The effective dose varies considerable for different urological computerized tomography studies. Renal stone protocol computerized tomography shows the lowest dose, and computerized tomography urogram and the renal cell carcinoma protocol accumulate the highest effective doses. The calculated effective dose derived from the dose-length product is a reasonable estimate of patient radiation exposure.
在过去的 30 年中,计算机断层扫描的使用呈指数级增长,常用于评估许多泌尿科疾病。来自医学影像的电离辐射暴露与恶性肿瘤的风险相关。我们测量了不同研究的器官和计算有效剂量,以确定剂量长度乘积法是否是辐射暴露的准确估计。
使用经过人体器官剂量测量验证的人体模拟男性模型来确定辐射剂量。将高灵敏度金属氧化物半导体场效应晶体管剂量计放置在 20 个器官位置,以测量特定器官的剂量。对于每项研究,我们使用机构协议对模型进行了 3 次扫描。在剂量学上测量器官剂量并计算有效剂量。使用金属氧化物半导体场效应晶体管剂量计测量的有效剂量与从剂量长度乘积得出的计算有效剂量进行比较。

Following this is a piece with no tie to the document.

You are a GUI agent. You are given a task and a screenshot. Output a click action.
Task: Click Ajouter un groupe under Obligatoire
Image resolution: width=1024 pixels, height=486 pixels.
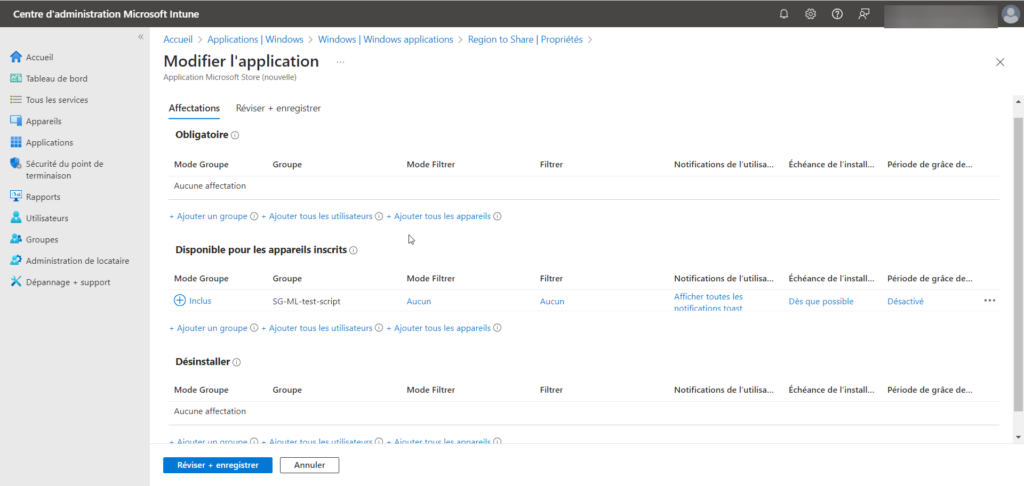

在剂量学上,结石方案、胸部和腹部计算机断层扫描、计算机断层尿路造影和肾细胞癌方案计算机断层扫描的平均有效剂量分别为 3.04±0.34、4.34±0.27、5.19±0.64、9.73±0.71 和 11.42±0.24 mSv。这些研究的计算有效剂量分别为 3.33、2.92、5.84、9.64 和 10.06 mSv(p=0.8478)。
不同的泌尿科计算机断层扫描研究的有效剂量差异很大。肾结石方案计算机断层扫描显示最低剂量,而计算机断层尿路造影和肾细胞癌方案则积累了最高的有效剂量。从剂量长度乘积得出的计算有效剂量是患者辐射暴露的合理估计。